Over this side of the pond we call dry aged beef well hung beef. ie the butcher will hand a whole carcass or just specific cuts in his cold room until properly aged and tasty. This has become more popular after years of supermarkets wanting the meat bright red - but they now charge more for the aged meat.

We've got a fight on at the moment with the European Union who want to ban aged mince (ground beef in the US?). On the continent most ground meat is eaten as Steak Tartare (ie raw with sauces and seasoning). In Scotland it's boiled into a kind of stew. You NEED the meat to be aged for Scottish style mince, if theyban it people will just try age it themselves.
 
RodC;380664 said:
Over this side of the pond we call dry aged beef well hung beef. ie the butcher will hand a whole carcass or just specific cuts in his cold room until properly aged and tasty.
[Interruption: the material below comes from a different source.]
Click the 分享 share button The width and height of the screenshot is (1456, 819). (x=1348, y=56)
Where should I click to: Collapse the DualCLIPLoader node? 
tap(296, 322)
This has become more popular after years of supermarkets wanting the meat bright red - but they now charge more for the aged meat.
/quote]

Sure would be nice if that would catch on over here.
 
Do you monitor the ambient humidity level to ensure that your in range for dry aging?  I wanted to try and dry age at home in my fridge, but because my fridge has relatively low levels of humidity (in the 30% range) it was too low. 

As a result I found that I wouldn't get the same type of breakdown of enzymes to help form the all important glutamate amino acid so looking to convert a small beverage cooler so I can keep RH a lot higher and get the meat in range.